# How lazy is your dog?



## clint623 (Jan 31, 2012)

My little girl crawled up in my lap about 5 minutes ago and is passed out cold. She had a long week and a half on the boat and at the ranch spraying brush.

How lazy is your pup?

Clint


----------



## mstrelectricman (Jul 10, 2009)

I'm sure that mine is a democrat....he don't do nothin!


----------



## Capt. Marcus Canales (Aug 25, 2005)

my wife's dog. :biggrin:


----------



## gspmike (Sep 14, 2005)

Got to love her!!!


----------



## Tortuga (May 21, 2004)

Mine's on her toes and on guard for me almost all the time....:biggrin:


----------



## Hullahopper (May 24, 2004)

How lazy is your pup?

Very!!!!


----------



## just plain bill (Jul 8, 2009)

she aint lazy...just pooped!
great pics!


----------



## Feathershredder (Nov 29, 2009)

*LAZY*

Watching me work from home.


----------



## weimtrainer (May 17, 2007)

*Lazy Dogs*

Miss these 2 every day.


----------



## Haute Pursuit (Jun 26, 2006)

A little bit... he ate the drink holders out of the folding chair to make sure I wouldn't sit in it anymore.


----------



## swifty (May 13, 2005)

Gabbie is pretty darn lazy...won't even get up to give Wesley a hug.


----------



## redfishking11 (Oct 15, 2008)

Very lazy. Sorry the the terrible pic.


----------



## Lebber32 (Aug 8, 2010)

→ Problem description:
Reproduce the part of the lazy-dog thread starting with "My little girl" and going on through "don't do nothin!". The data after this point has no connection to the lazy-dog thread.

→ Information shown:
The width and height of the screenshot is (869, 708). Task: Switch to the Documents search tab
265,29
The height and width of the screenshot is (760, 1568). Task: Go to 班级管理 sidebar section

→ Exercise output:
My little girl crawled up in my lap about 5 minutes ago and is passed out cold. She had a long week and a half on the boat and at the ranch spraying brush.

How lazy is your pup?

Clint


----------



## mstrelectricman (Jul 10, 2009)

I'm sure that mine is a democrat....he don't do nothin!